-- begin Exercise data --
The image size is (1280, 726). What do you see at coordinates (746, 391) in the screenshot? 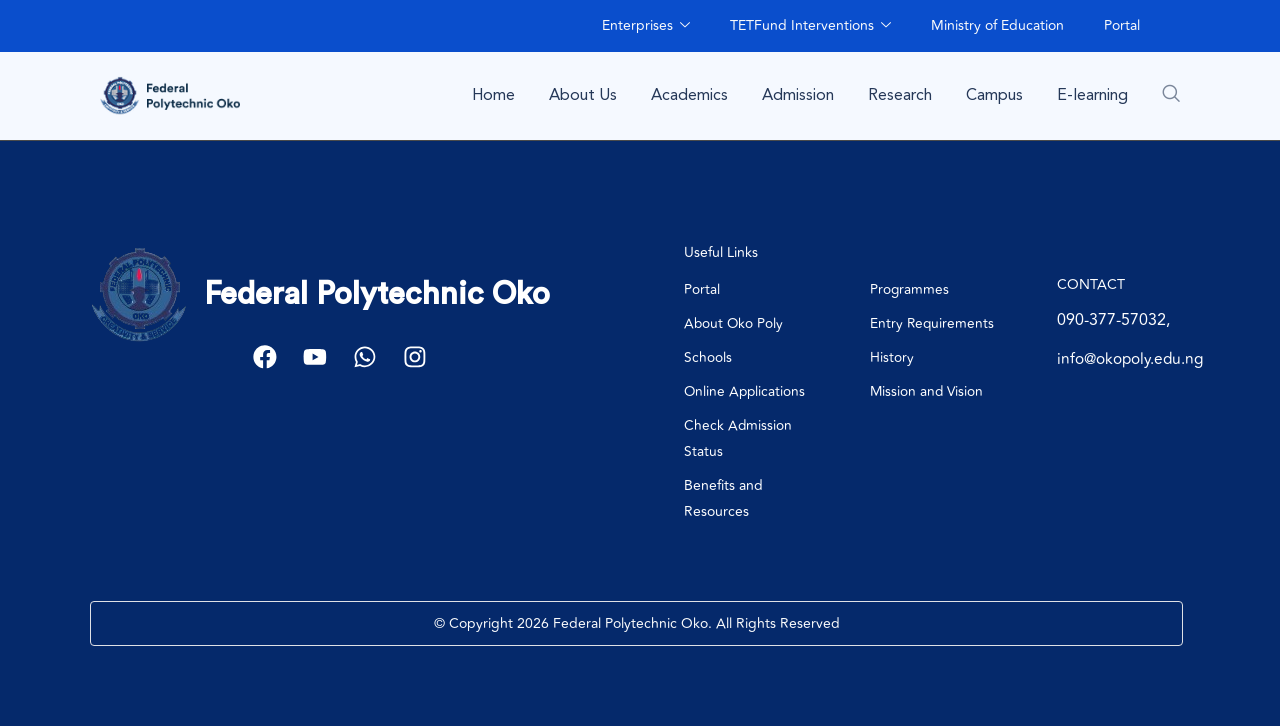
I see `Online Applications` at bounding box center [746, 391].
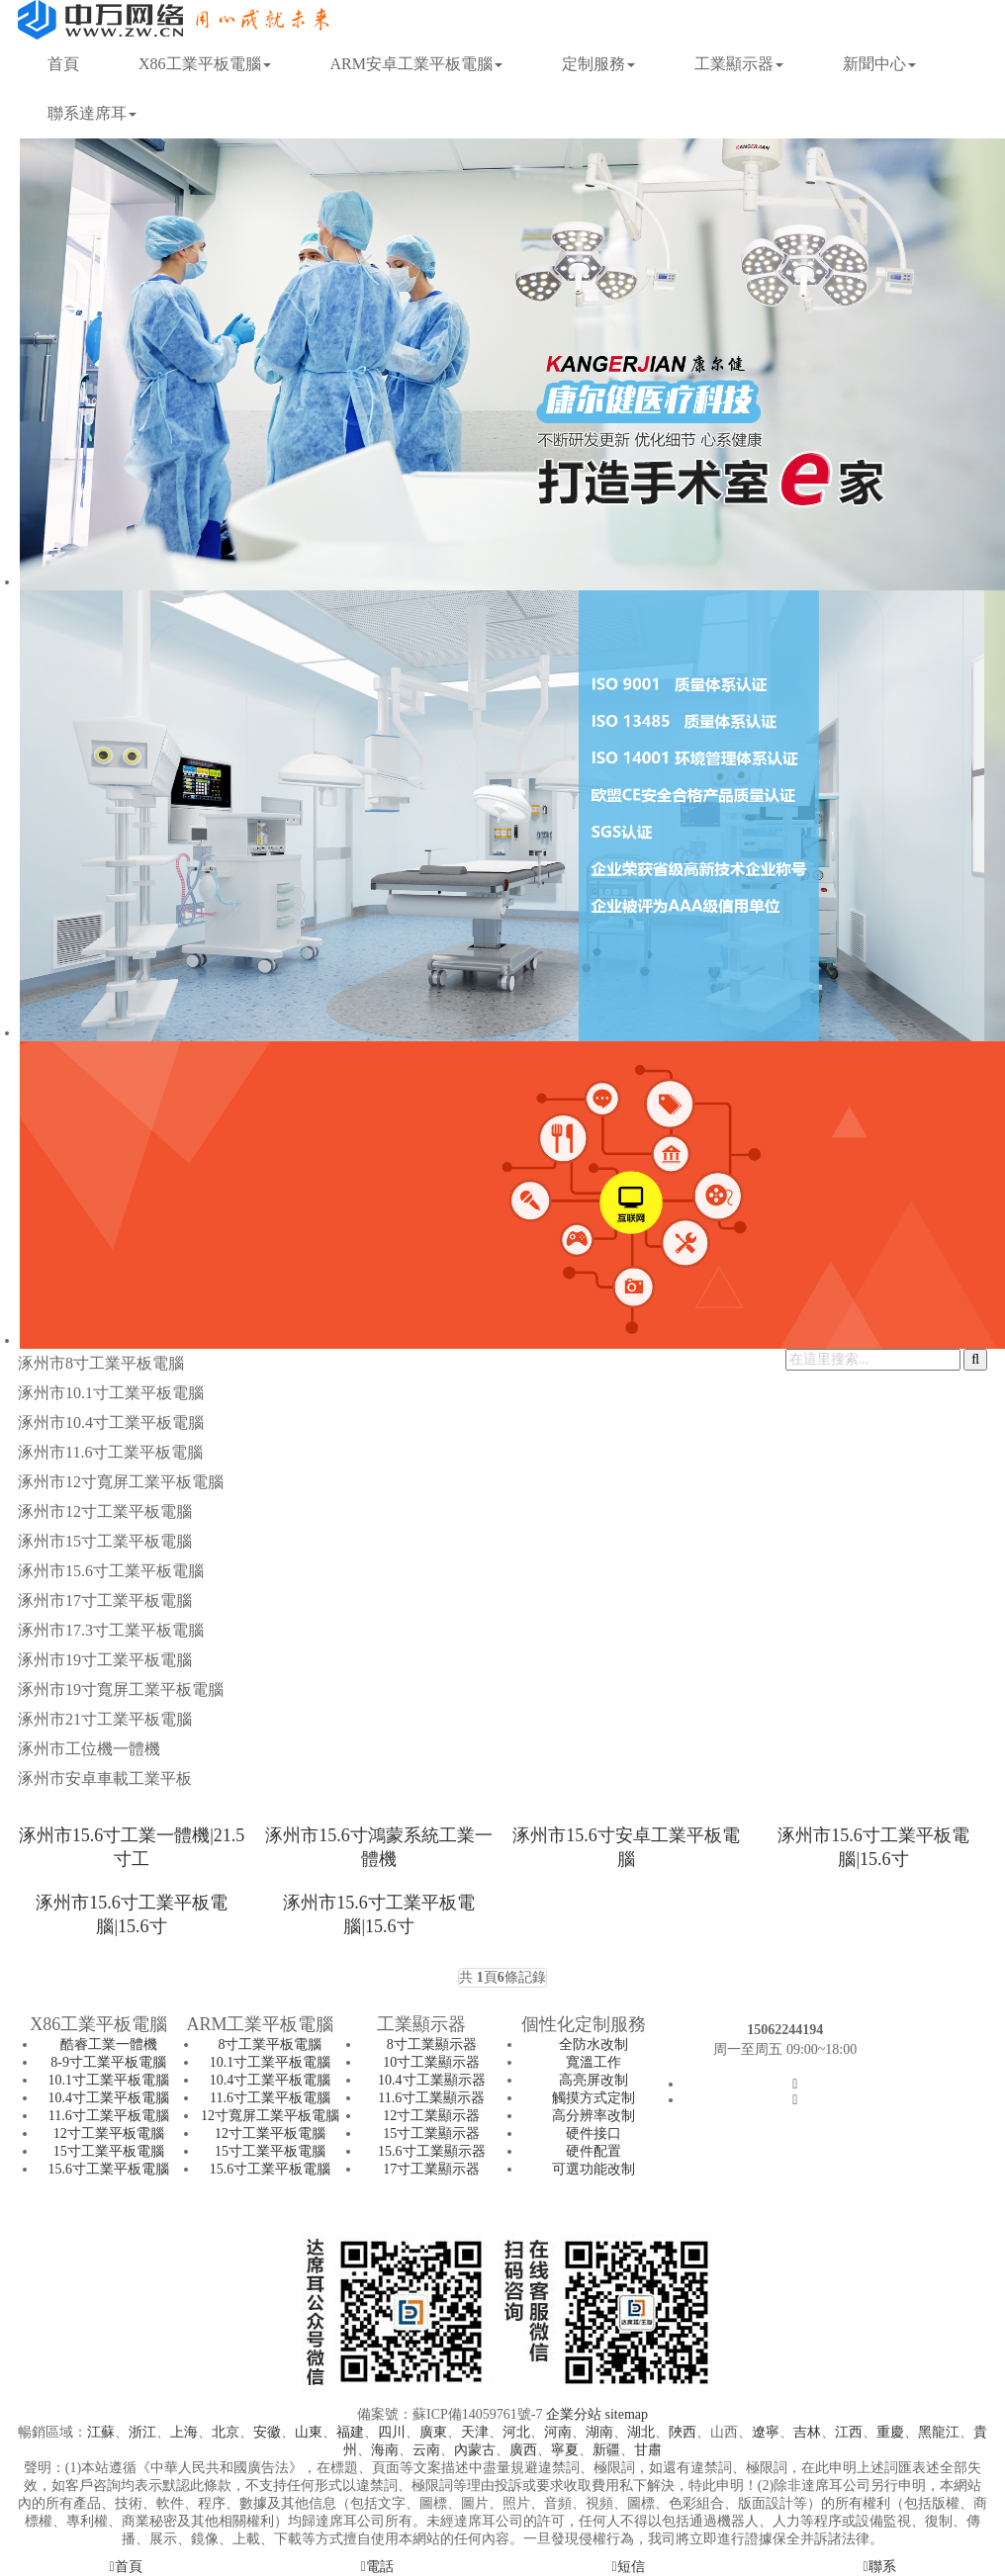  Describe the element at coordinates (648, 2450) in the screenshot. I see `甘肅` at that location.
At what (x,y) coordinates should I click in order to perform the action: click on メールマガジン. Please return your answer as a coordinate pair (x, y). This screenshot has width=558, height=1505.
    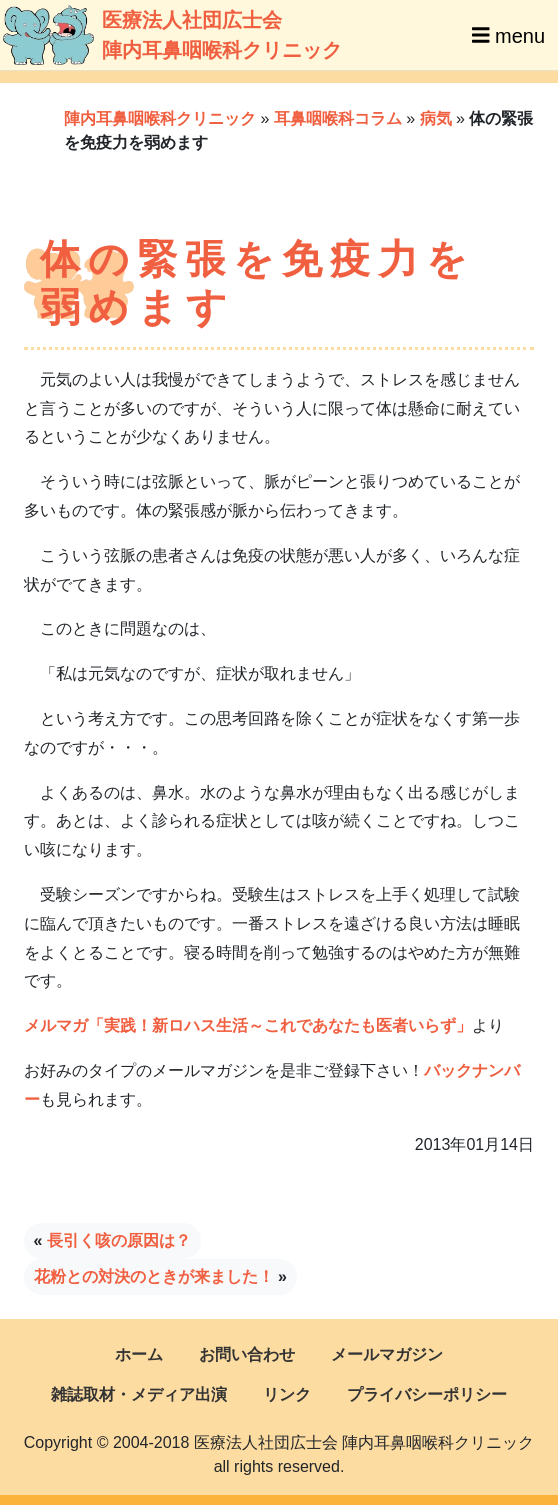
    Looking at the image, I should click on (387, 1354).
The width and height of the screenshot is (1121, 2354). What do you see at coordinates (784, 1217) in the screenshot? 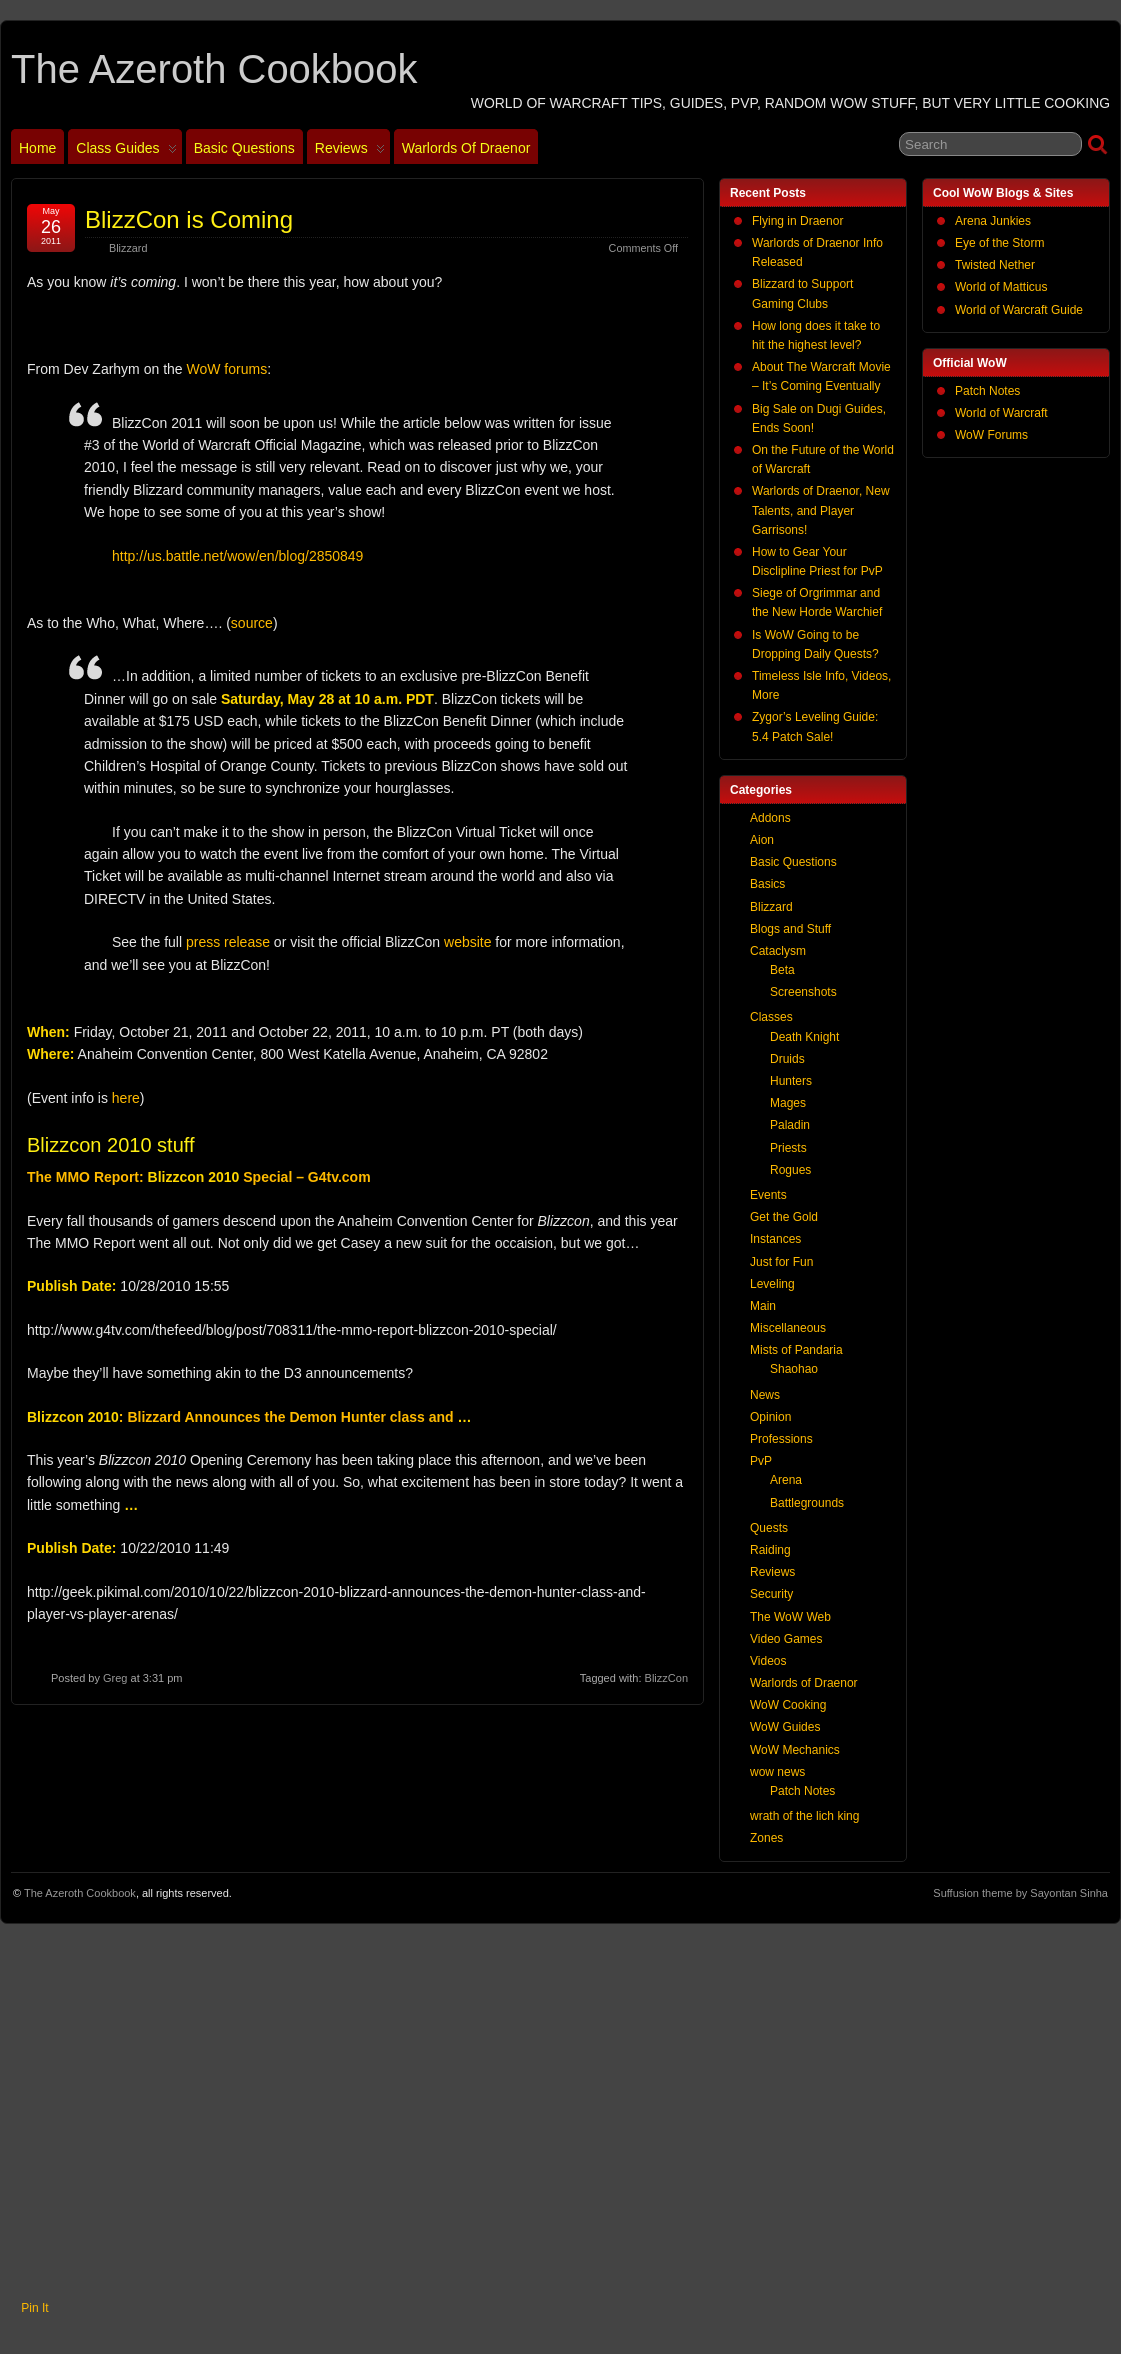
-- end Exercise data --
Directions:
Can you give every line of the records above as a JSON list of strings, one string per line, with blank lines omitted and the pictures left out?

Result:
[
  "The image size is (1280, 726). What do you see at coordinates (746, 391) in the screenshot? ",
  "I see `Online Applications` at bounding box center [746, 391].",
  "  Describe the element at coordinates (648, 2450) in the screenshot. I see `甘肅` at that location.",
  "At what (x,y) coordinates should I click in order to perform the action: click on メールマガジン. Please return your answer as a coordinate pair (x, y). This screenshot has width=558, height=1505.",
  "    Looking at the image, I should click on (387, 1354).",
  "The width and height of the screenshot is (1121, 2354). What do you see at coordinates (784, 1217) in the screenshot? "
]